● CHALLENGE:
Revise the rows from the beginning through the line containing "tap(254, 146)" so that every instance of "screenshot" becomes "screen capture". Leave all other text in those rows unchanged.

[Extracted data entries]
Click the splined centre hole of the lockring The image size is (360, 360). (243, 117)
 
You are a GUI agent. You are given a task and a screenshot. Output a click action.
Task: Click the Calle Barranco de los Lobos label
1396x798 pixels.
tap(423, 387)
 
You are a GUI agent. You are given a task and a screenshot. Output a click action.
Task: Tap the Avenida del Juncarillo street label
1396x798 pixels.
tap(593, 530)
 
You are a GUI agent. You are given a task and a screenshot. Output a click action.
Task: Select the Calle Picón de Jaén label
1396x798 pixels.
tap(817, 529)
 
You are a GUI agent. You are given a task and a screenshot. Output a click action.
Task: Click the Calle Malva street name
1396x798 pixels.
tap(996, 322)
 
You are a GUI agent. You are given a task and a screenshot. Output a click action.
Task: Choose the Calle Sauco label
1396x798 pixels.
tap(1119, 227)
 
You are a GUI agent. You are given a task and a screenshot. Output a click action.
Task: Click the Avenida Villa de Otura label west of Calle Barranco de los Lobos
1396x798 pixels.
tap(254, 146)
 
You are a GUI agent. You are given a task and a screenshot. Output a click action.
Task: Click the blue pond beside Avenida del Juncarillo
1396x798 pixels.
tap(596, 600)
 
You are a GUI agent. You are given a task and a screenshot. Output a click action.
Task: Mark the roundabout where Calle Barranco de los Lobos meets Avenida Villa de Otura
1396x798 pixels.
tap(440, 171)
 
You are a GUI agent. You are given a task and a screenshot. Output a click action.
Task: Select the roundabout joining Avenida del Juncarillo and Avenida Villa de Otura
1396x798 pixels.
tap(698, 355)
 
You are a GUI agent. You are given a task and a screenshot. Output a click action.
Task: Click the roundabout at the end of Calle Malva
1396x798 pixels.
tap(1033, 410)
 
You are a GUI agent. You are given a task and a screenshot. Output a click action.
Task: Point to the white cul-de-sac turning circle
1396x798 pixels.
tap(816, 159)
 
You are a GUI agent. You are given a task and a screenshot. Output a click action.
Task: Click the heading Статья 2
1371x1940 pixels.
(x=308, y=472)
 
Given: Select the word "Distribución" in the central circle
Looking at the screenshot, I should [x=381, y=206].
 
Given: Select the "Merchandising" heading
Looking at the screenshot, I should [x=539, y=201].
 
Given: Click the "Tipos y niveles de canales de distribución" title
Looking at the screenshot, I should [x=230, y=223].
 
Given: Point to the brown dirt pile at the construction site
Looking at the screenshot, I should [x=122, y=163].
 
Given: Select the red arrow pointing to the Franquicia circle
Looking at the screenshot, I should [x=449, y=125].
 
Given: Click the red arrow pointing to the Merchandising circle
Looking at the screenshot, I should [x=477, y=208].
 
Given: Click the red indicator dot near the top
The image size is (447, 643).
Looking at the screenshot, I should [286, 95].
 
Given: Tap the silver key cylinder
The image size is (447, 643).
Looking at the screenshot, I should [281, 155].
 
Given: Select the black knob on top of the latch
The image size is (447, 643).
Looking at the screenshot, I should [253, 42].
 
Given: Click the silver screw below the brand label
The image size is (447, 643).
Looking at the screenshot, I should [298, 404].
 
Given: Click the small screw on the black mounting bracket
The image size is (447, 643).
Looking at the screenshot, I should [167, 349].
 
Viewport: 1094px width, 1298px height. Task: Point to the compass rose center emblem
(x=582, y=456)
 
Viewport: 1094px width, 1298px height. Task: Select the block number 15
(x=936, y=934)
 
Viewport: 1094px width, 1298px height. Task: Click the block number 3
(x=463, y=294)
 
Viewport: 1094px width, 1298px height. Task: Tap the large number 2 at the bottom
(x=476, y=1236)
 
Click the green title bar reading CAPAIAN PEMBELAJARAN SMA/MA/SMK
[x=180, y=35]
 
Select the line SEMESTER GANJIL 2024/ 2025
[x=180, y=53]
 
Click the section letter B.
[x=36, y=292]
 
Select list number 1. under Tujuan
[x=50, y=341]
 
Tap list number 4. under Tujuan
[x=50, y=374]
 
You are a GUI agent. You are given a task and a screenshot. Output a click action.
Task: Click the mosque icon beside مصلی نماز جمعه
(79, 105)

● RESULT:
Click the splined centre hole of the lockring The image size is (360, 360). (243, 117)
 
You are a GUI agent. You are given a task and a screen capture. Output a click action.
Task: Click the Calle Barranco de los Lobos label
1396x798 pixels.
tap(423, 387)
 
You are a GUI agent. You are given a task and a screen capture. Output a click action.
Task: Tap the Avenida del Juncarillo street label
1396x798 pixels.
tap(593, 530)
 
You are a GUI agent. You are given a task and a screen capture. Output a click action.
Task: Select the Calle Picón de Jaén label
1396x798 pixels.
tap(817, 529)
 
You are a GUI agent. You are given a task and a screen capture. Output a click action.
Task: Click the Calle Malva street name
1396x798 pixels.
tap(996, 322)
 
You are a GUI agent. You are given a task and a screen capture. Output a click action.
Task: Choose the Calle Sauco label
1396x798 pixels.
tap(1119, 227)
 
You are a GUI agent. You are given a task and a screen capture. Output a click action.
Task: Click the Avenida Villa de Otura label west of Calle Barranco de los Lobos
1396x798 pixels.
tap(254, 146)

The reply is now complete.